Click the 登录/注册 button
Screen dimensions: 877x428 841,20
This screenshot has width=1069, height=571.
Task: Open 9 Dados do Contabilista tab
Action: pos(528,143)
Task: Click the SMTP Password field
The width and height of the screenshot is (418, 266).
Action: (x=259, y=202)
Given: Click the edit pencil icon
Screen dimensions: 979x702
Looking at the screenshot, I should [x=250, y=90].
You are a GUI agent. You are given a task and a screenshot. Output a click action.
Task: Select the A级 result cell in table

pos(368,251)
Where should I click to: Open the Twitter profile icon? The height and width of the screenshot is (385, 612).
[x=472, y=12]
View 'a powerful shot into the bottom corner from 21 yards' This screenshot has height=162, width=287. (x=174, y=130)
══════════════════════════════
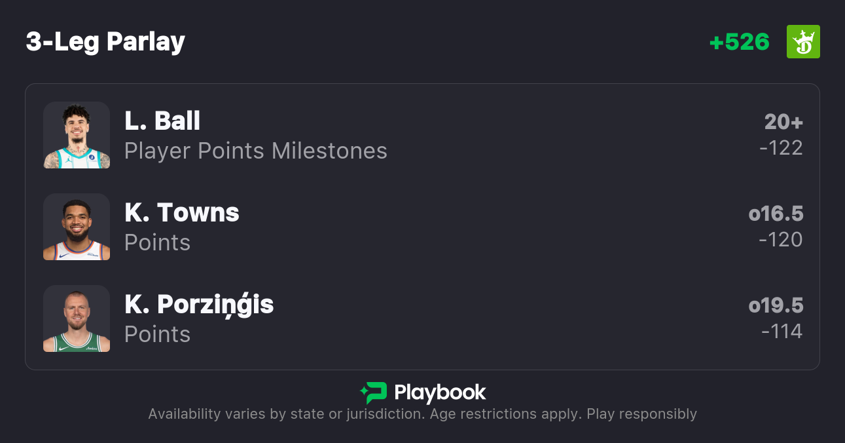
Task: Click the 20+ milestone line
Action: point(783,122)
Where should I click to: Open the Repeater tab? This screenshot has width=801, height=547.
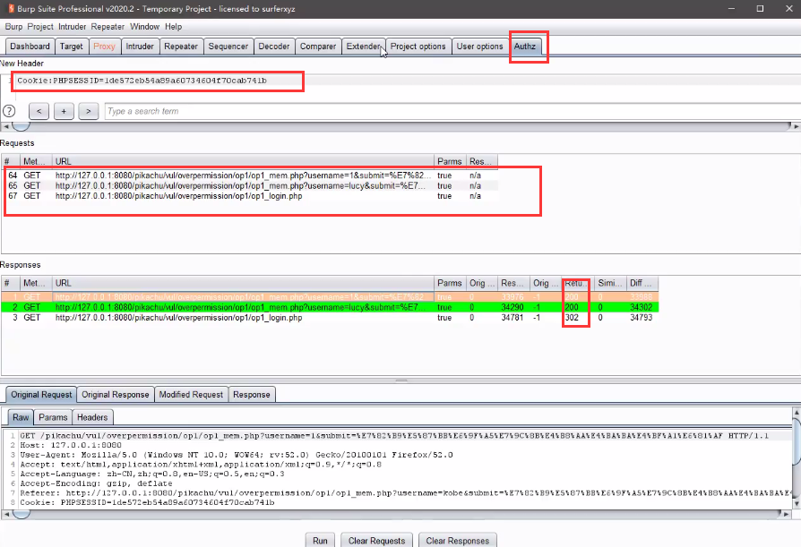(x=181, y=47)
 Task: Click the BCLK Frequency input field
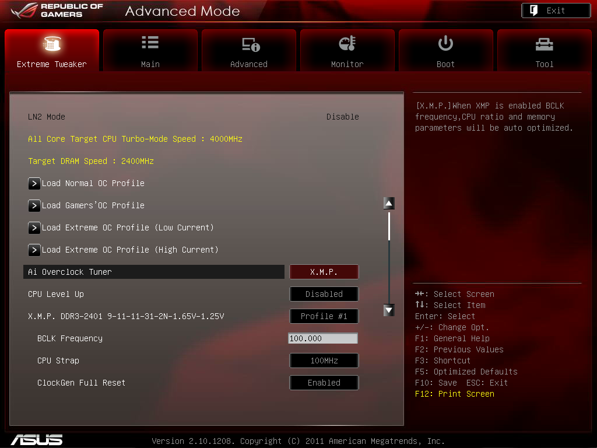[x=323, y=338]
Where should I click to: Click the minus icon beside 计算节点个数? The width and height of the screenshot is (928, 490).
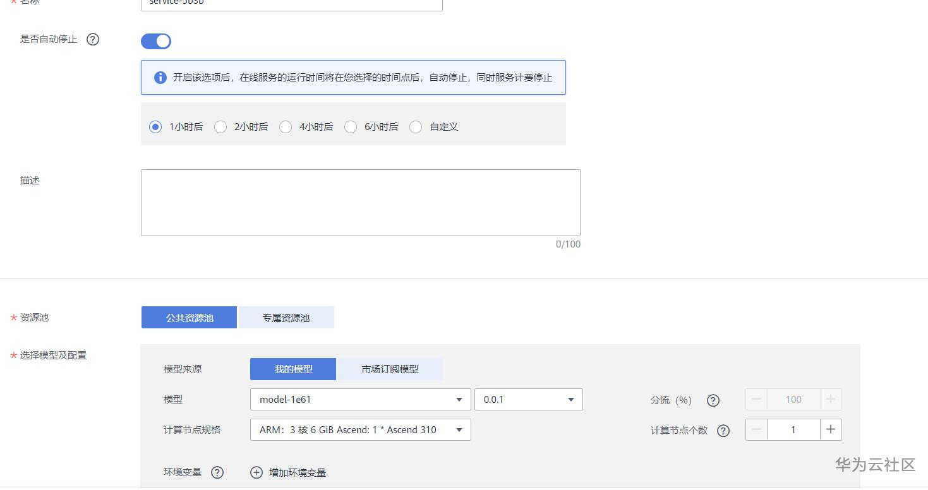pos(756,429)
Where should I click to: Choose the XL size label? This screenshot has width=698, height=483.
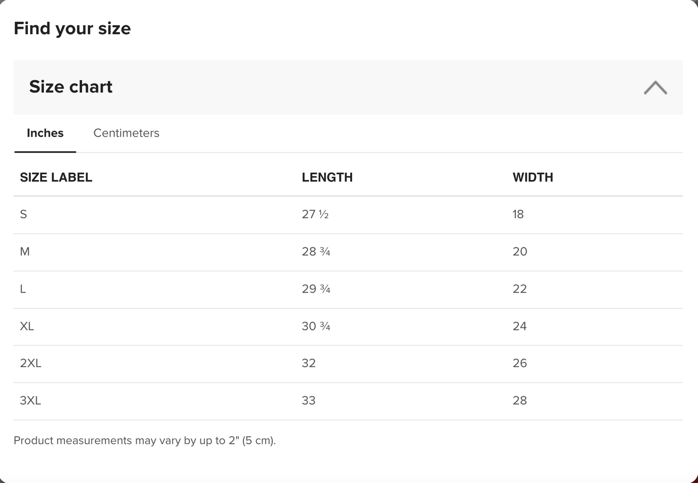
══════════════════════════════
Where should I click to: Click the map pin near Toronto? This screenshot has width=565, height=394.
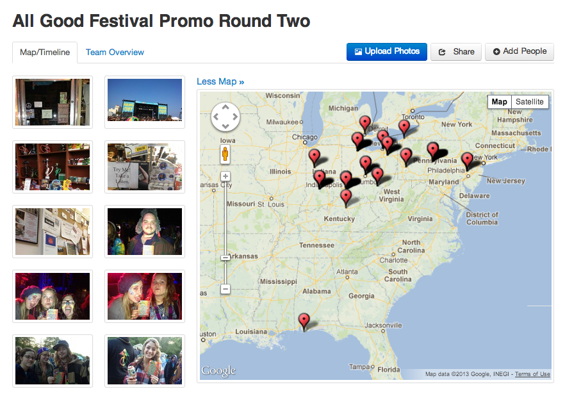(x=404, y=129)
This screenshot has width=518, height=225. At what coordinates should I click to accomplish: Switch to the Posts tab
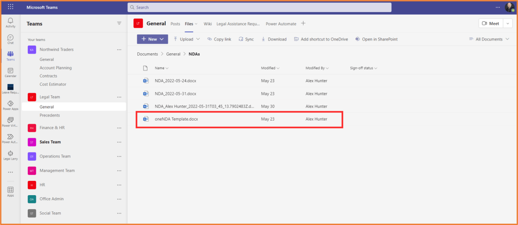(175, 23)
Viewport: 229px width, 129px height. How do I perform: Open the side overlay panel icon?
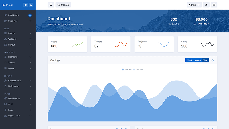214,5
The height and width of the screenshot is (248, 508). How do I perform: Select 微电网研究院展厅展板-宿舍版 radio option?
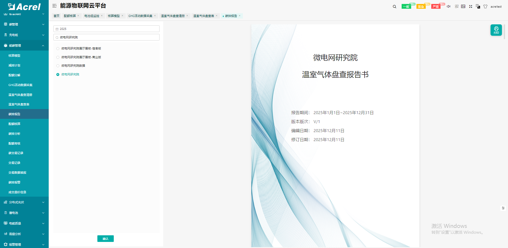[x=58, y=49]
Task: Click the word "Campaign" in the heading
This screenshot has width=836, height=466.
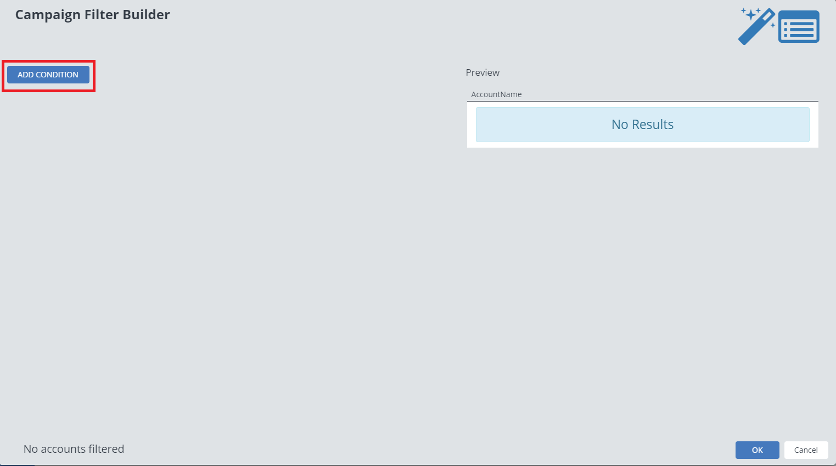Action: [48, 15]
══════════════════════════════
» Instructions for the task:
Begin at the line above that has "Click the 登录/注册 button" and stop after the line that has "View 'a powerful", copying each line exactly and adding nothing else.

» Expected answer:
Click the 登录/注册 button
Screen dimensions: 877x428 841,20
This screenshot has width=1069, height=571.
Task: Open 9 Dados do Contabilista tab
Action: pos(528,143)
Task: Click the SMTP Password field
The width and height of the screenshot is (418, 266).
Action: (x=259, y=202)
Given: Click the edit pencil icon
Screen dimensions: 979x702
Looking at the screenshot, I should [x=250, y=90].
You are a GUI agent. You are given a task and a screenshot. Output a click action.
Task: Select the A级 result cell in table

pos(368,251)
Where should I click to: Open the Twitter profile icon? The height and width of the screenshot is (385, 612).
[x=472, y=12]
View 'a powerful shot into the bottom corner from 21 yards' This screenshot has height=162, width=287. (x=174, y=130)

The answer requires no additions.